In a letter to the editor published in The New England Journal of Medicine, Danuta M. Skowronski, MD, and Gaston De Serres, MD, PhD, reviewed documentation submitted to the Food and Drug Administration to derive vaccine efficacy for Pfizer’s COVID-19 vaccine, BNT162b2.1 In the original study, conducted by Polack et al, efficacy after the first dose was calculated to be 52.4% and collected during the first 2 weeks after injection, when “immunity would have still been mounting.”1,2
Their analysis concludes that prior to the second dose, BNT162b2 has an efficacy of 92.6%.
Dr Skowronski and Dr De Serres go on to recommend that “With such a highly protective first dose, the benefits derived from a scarce supply of vaccine could be maximized by deferring second doses until all priority group members are offered at least one dose.”
There is limited data on an alternative vaccine schedule and duration of protection after the first dose. However, correspondence authors state that given the current vaccine shortage, following the current vaccine schedule provides little short-term benefit.
Pfizer’s response to the authors emphasizes the lack of data surrounding alternative dosing regimens. “The decision to implement alternative dosing regimens resides with health authors,” they state. Pfizer’s representatives reiterate the importance of conducting surveillance on implemented alternative dosing schedules to ensure vaccines provide the most optimal protection.
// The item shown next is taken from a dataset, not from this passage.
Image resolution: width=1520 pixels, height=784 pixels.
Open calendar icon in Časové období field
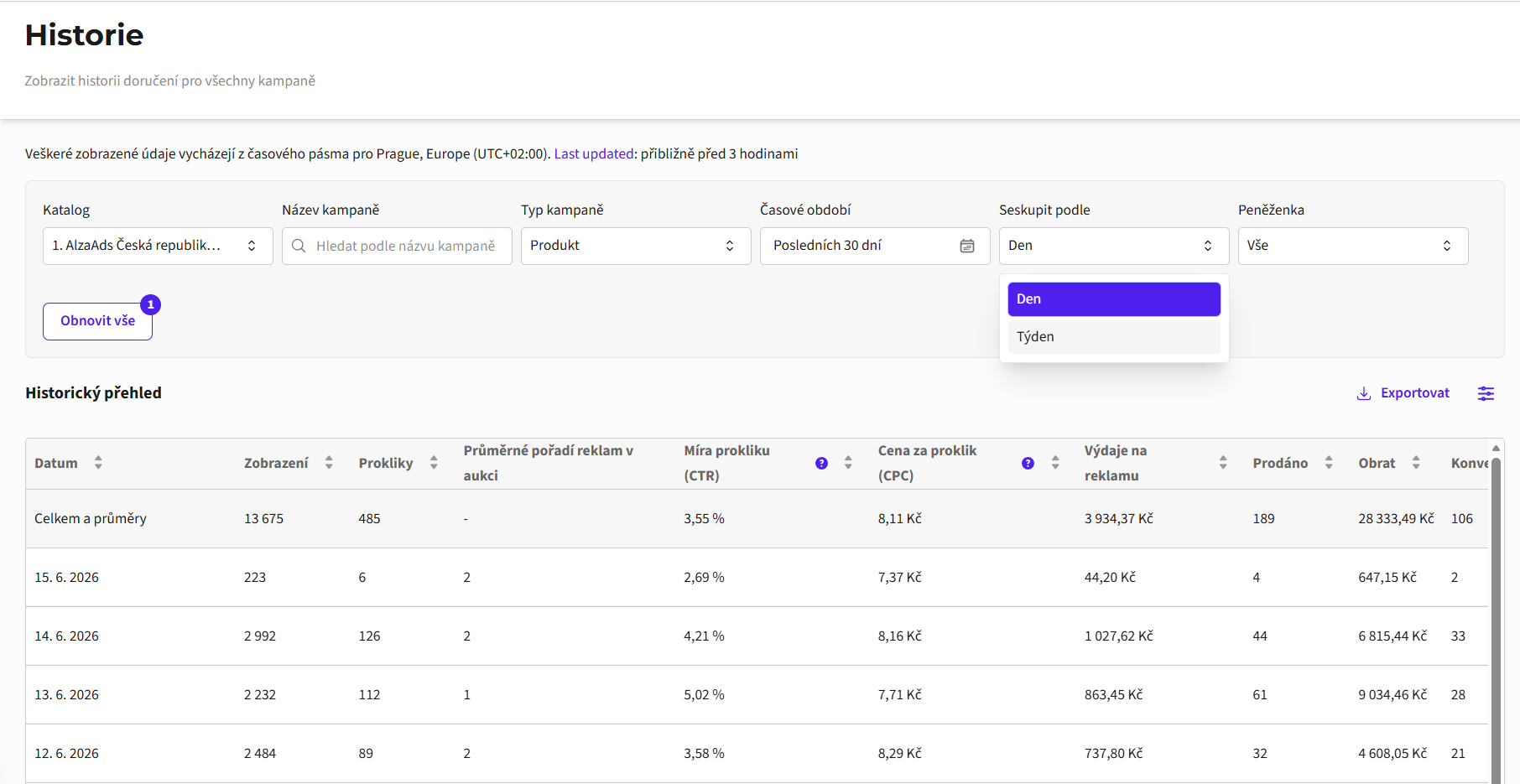967,246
The analysis of Pfizer’s first-dose efficacy is similar to the Moderna COVID-19 vaccine, mRNA-1273, which was reported to be 92.1% in an FDA briefing document, published on December 17, 2020.3
Results from 3 single-blind, randomized controlled trials in the United Kingdom, Brazil, and South Africa indicated that a 3-month dose interval might have advantages over a short-dose interval.4 This change serves 2 purposes: to vaccinate the largest population when supplies are scarce and to improve protection after the second dose.
An exploratory analysis showed that vaccine efficacy against primary symptomatic COVID-19 was 55.1% (95% CI, 33.0-69.9%) with an interval of less than 6 weeks and 81.3% (95% CI, 60.3-91.2%) with an interval of at least 12 weeks.
Efficacy against asymptomatic infections in the United Kingdom showed similar results, with increased efficacy correlated with increased intervals.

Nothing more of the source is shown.